Performance per Watt in CPUs, GPUs & Data Centres: A 10‑Year Review

Introduction

As AI demand drives more power‑hungry data centres, it’s worth asking: how much more work do we get per watt today than a decade ago? This post surveys perf/W trends across three layers:

Server CPUs
GPUs/accelerators
Data‑centre infrastructure (power, cooling, interconnect)

TL;DR

Domain	~10‑year improvement (perf/W)	Main drivers
Server CPUs	~1.5×–3×	Process nodes, µarch, DVFS, core counts
GPUs/Accelerators	~3×–>4× (esp. ML/inference)	Tensor/AI cores, low‑precision math, memory BW, specialized engines
Data centre (system)	~5×–10× at the very top; infra gains slower	Chip gains + cooling/PSU/interconnect optimisations

Bottom line: perf/W improves each year, but demand for compute is rising faster.

CPU efficiency: the slow, steady climb

What we mean by perf/W

For servers, think throughput per watt (FLOPS/W in scientific use). System‑level benchmarks like SPECpower_ssj2008 and SERT 2 measure a whole server under load, giving realistic efficiency numbers.

What the data say

Improvements are modest but steady. A survey finds GPU energy efficiency roughly doubles every 3–4 years, while CPU efficiency improves more slowly. arXiv
In desktop/consumer charts, CPU power draw rises while efficiency gains are incremental; perf doesn’t scale with power. GamersNexus
Green500 (GFLOPS/W at system level): ~7 GFLOPS/W in 2015 to ~70+ GFLOPS/W by 2024. TOP500

Takeaways

Expect roughly ~1.5×–3× CPU perf/W improvement over ~10 years, workload‑dependent.
Limits: IPC/clock headroom, process shrinks, thermal ceilings, diminishing voltage returns.
Practical wins: power delivery, DVFS, better idle states, and system‑level tuning.

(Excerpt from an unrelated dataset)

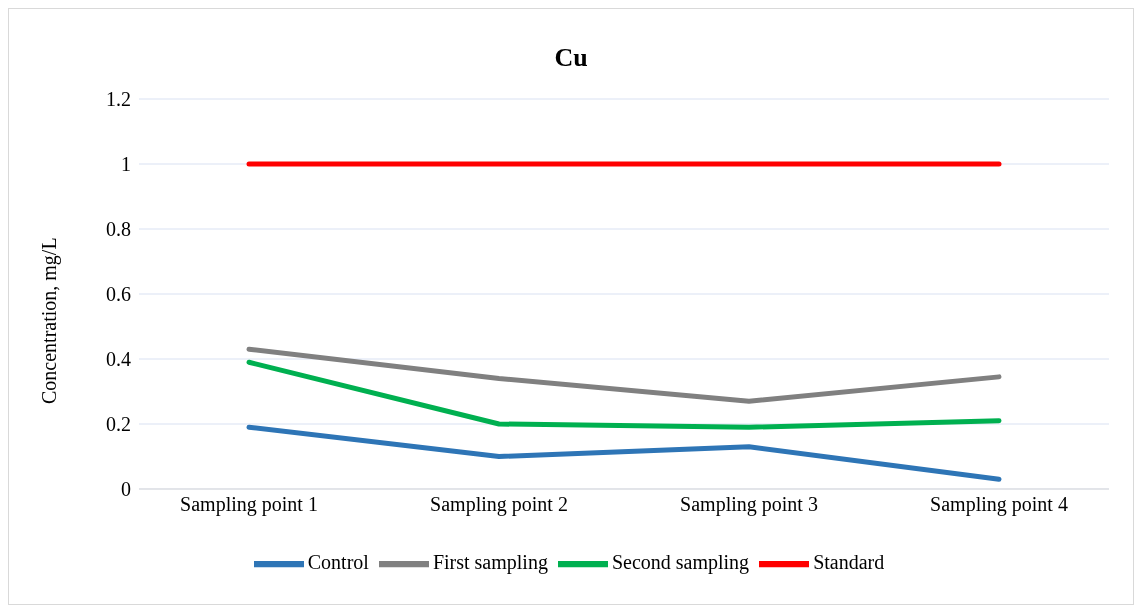 This screenshot has height=611, width=1140. Describe the element at coordinates (499, 505) in the screenshot. I see `x-tick-label: Sampling point 2` at that location.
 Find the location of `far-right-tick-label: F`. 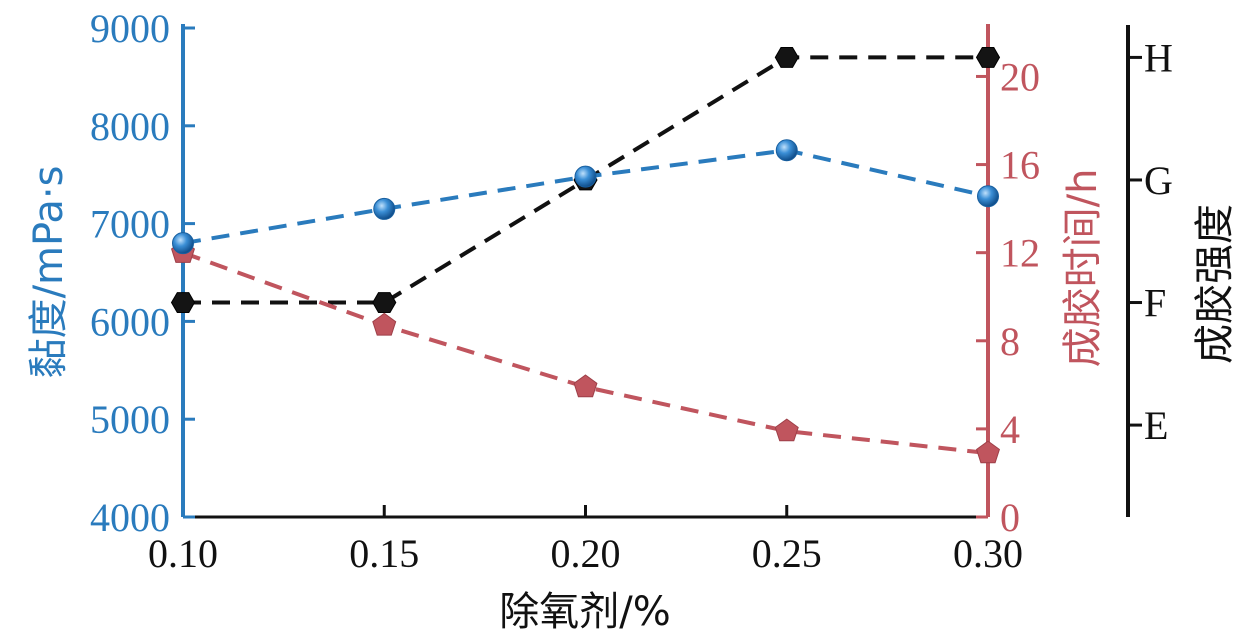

GPU efficiency: step‑function gains

Why GPUs jump

Massive parallelism, dedicated tensor/AI cores, lower‑precision math, and memory/interconnect advances enable larger gains.

What the data say

Leading GPUs/TPUs roughly double efficiency every ~2 years. Epoch AI
Example: H100‑based “Henri” around ~65 GFLOPS/W. HPCwire
Vendors show large inference perf/W jumps vs. CPU‑only baselines, especially with low precision.

Takeaways

Over a decade, ~3×–4×+ improvements are common, especially for inference and low precision (FP16/INT8).
Real gains depend on workload mix (FP64 vs. FP16/INT8), memory subsystem, and utilisation.
Match accelerator to workload; mind memory bandwidth, interconnect, and precision support.

Data‑centre/system level: beyond the chip

Why it matters

Racks add power delivery, cooling (CRAC/CRAH, chillers, liquid), network/storage, and other overheads. Track PUE = facility power ÷ IT power; lower is better (ideal: 1.0).

What the data say

Top Green500 systems reach ~70+ GFLOPS/W by 2024 (e.g., JEDI at 72.7). NVIDIA
Industry reports suggest average PUE has plateaued around ~1.55–1.60 for many sites.
Even if IT perf/W doubles, facility‑level gains are muted unless overheads drop too.

Takeaways

Chip‑level perf/W is necessary but insufficient at rack scale; infrastructure design is decisive.
As IT gets more efficient, the remaining 20–30% overhead becomes harder to shave.
Plan with GFLOPS/W (or OPS/W) plus PUE and rack‑level metrics (power density, cooling headroom, modularity).

Closing thoughts

We’re getting more work per watt, but results vary by layer. CPUs deliver steady gains; GPUs post step‑changes, especially for ML. At data‑centre scale, the bottleneck is increasingly infrastructure. Net effect: efficiency rises, but demand rises faster.